Jeremy Thigpen: Thank you, Thad. Before we move to Q&A, I would also like to share the following. April 22nd will mark my tenth year as the CEO of Transocean. Over the past several years, we, management, and the board, have worked diligently to define and execute succession plans with the objective of developing and recognizing our incredibly deep bench of internal talent while simultaneously maintaining business and leadership continuity. Over those years, just looking around the room, we promoted and expanded the responsibilities of Keelan Adamson to the position of President and Chief Operating Officer, Roddie Mackenzie to Executive Vice President and Chief Commercial Officer, Brady Long to Executive Vice President and Chief Legal Officer, and last year, Thad Vayda to Executive Vice President and Chief Financial Officer.
As you will have read in this morning’s press release, today I’m pleased to announce that we will continue the progression of this succession plan by soon naming Keelan Adamson Transocean’s President and Chief Executive Officer. The next few months, I will assist Keelan with the transition, which we expect will take place during the second quarter of 2025. And I will continue as a board member through our 2025 annual general meeting, where shareholders will be asked to elect Keelan to the board, elect our current board chair, Chad Deaton, as a director, and elect me as Executive Chairman. At that time, Chad will transition to the role of Lead Independent Director. I’d like to thank the board and the entire Transocean team for their trust and support these past ten years.

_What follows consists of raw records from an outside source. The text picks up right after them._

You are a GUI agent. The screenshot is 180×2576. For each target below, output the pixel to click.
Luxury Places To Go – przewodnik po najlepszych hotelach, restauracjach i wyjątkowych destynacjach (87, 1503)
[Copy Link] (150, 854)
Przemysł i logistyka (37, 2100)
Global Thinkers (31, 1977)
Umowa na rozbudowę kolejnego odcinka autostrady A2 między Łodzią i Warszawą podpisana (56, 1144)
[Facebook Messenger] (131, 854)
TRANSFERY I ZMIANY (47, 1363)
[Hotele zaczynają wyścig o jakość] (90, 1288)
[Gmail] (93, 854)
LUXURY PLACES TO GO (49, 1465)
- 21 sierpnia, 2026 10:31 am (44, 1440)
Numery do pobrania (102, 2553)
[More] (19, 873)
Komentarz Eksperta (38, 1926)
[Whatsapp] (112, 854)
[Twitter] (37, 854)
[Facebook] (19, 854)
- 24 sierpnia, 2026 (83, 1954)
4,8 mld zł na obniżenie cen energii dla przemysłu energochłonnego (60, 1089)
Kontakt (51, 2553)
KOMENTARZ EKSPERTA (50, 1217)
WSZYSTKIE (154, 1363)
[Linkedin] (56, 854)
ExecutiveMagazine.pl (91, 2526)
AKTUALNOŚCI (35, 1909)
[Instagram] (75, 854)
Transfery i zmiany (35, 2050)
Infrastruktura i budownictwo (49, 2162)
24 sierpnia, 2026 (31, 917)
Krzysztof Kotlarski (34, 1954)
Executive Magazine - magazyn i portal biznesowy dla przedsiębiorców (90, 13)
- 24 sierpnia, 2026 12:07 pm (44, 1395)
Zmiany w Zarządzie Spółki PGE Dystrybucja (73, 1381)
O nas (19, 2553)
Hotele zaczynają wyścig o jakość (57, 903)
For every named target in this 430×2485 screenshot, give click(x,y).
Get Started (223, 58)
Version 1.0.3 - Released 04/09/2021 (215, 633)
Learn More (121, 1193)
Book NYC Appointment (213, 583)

An incredibly challenging time in offshore drilling. I am proud of the fact that we are the only publicly traded offshore drilling company to survive the downturn without restructuring and are now on a path to materially delever the balance sheet. I’m also proud of the transformation on our fleet and that we continue to introduce innovative technology to the industry, which improves safety and drilling efficiency. But most of all, I’m proud of the team and culture we built to transition. I could not be more excited about transitioning the leadership of this company to Keelan, a man who spent the past three decades of his life with the company, starting on the drill floor and progressing all the way to the executive ranks. There is no one more capable or deserving of this opportunity and I look forward to the positive impact he and the team will have on the company as they further Transocean’s position as the undisputed leader in offshore drilling.
Before we move to Q&A, I just want to once again thank the board and the transition team. It is my honor to work alongside all of you.

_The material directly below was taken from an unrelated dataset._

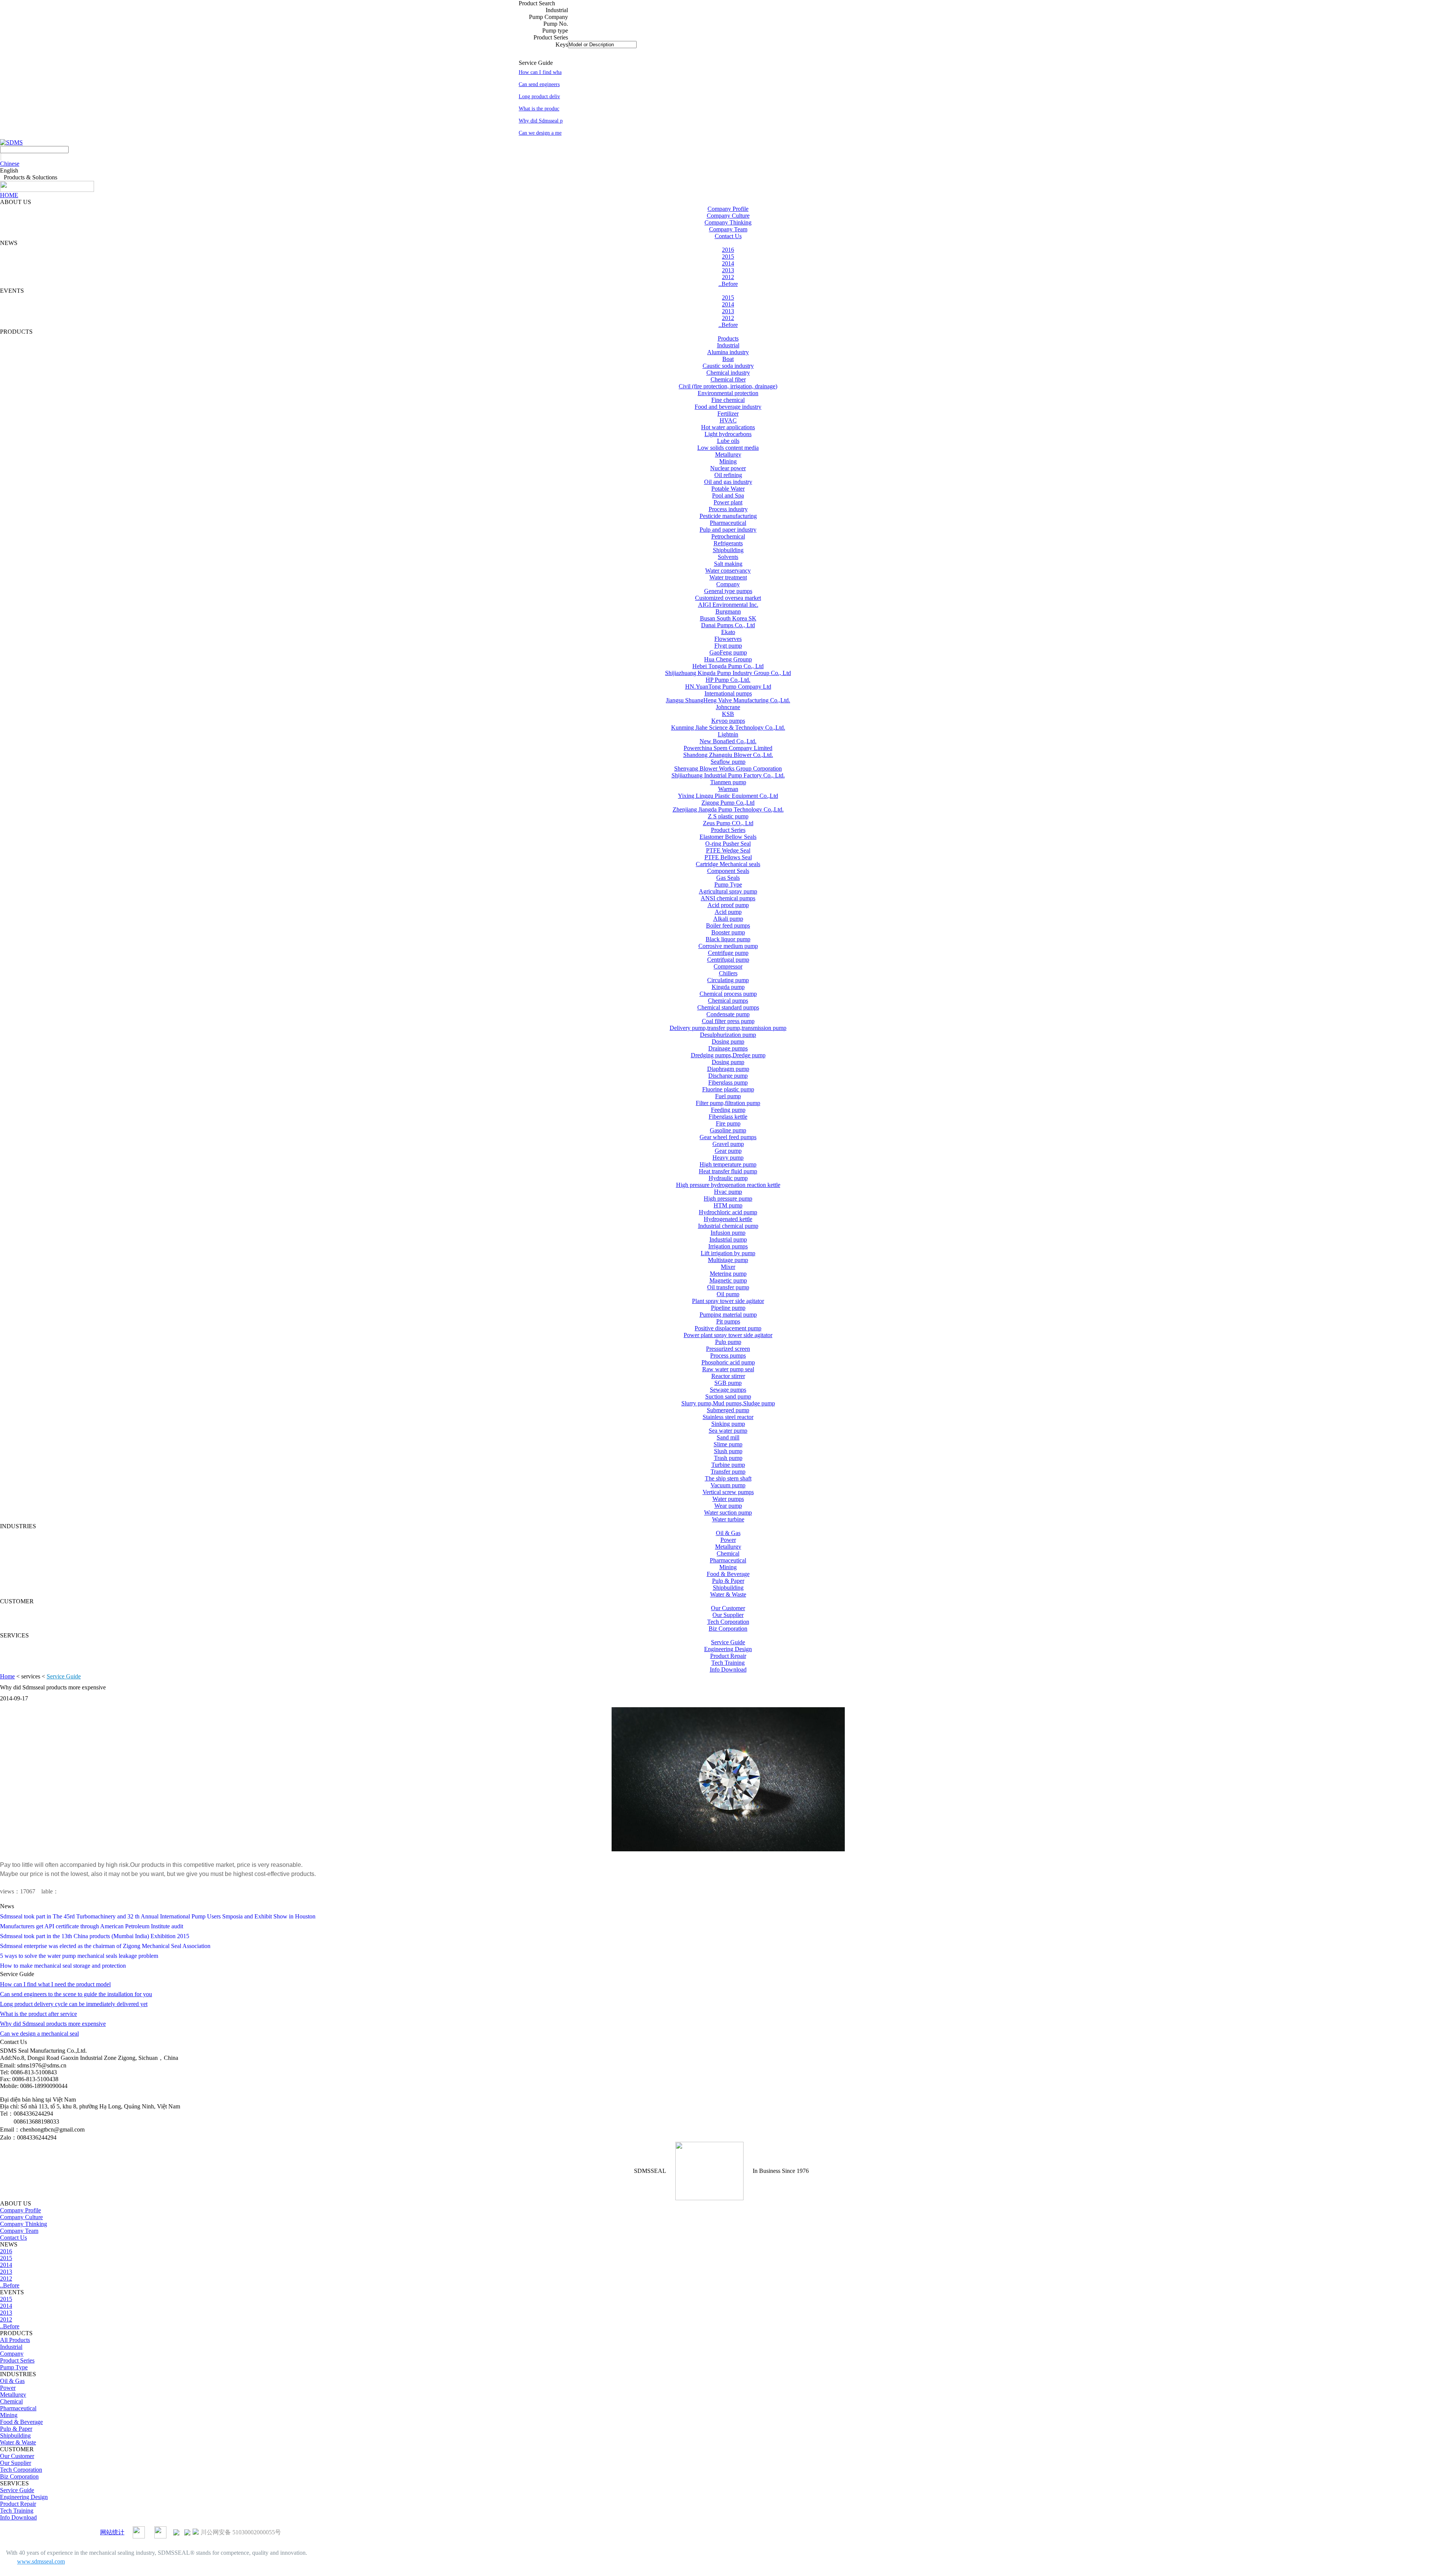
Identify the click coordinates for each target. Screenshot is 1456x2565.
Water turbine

Alison Johnson: Thanks, Jeremy. Margo, we’re now ready to take questions. And as a reminder to the participants, please limit yourself to one initial question.

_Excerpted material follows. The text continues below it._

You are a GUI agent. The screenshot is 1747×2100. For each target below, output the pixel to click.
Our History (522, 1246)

Operator: Thank you, Ms. Johnson. At this time, if you would like to ask a question, please press star one. We’ll take our first question from Eddie Kim with Barclays. Please go ahead.
Eddie Kim: Hey, good morning. Jeremy, I thought it’s only been ten years, but some years are much longer than others. So congratulations on what I’ll call maybe an effective twenty-year career at Transocean. And well-deserved transition away from having to speak to guys like us all the time.
Q&A Session
Follow Transocean Ltd. (NYSE:RIG)
Follow Transocean Ltd. (NYSE:RIG)
Jeremy Thigpen: Thanks, Eddie. I appreciate it.
Eddie Kim: My first question is just around the potential day rate we could see on contracts later this year. Obviously, Transocean is very well insulated. But we’ve had, you know, wide space concerns industry-wide. Any regional commentary also suggests, you know, some temporary supply-demand imbalance this year. So in light of that, do you think we could see a contract announcement for a 7G drillship at a day rate, maybe even as low as $350,000 a day? Just curious about your thoughts there.
Roddie Mackenzie: Yeah. Eddie, I think I’ll take that one. This is Roddie. So look, I mean, what we see at the moment is there’s not that many opportunities available in 2025. So we actually think it’s pretty unlikely that you’re going to see many fixtures at significantly lower rates. There may be one or two, but in all honesty, I think unless those opportunities are in direct continuation, the drilling community is unlikely to sacrifice a kind of a longer-term deal at a lower rate to try and plug a gap that’s, you know, perhaps not on the table, if you know what I mean. So I think it’s possible that you might see some data dip down into the threes for the, you know, the kind of commodity seventh gen rigs, but I don’t think you’re gonna see any of that, especially for the higher spec units.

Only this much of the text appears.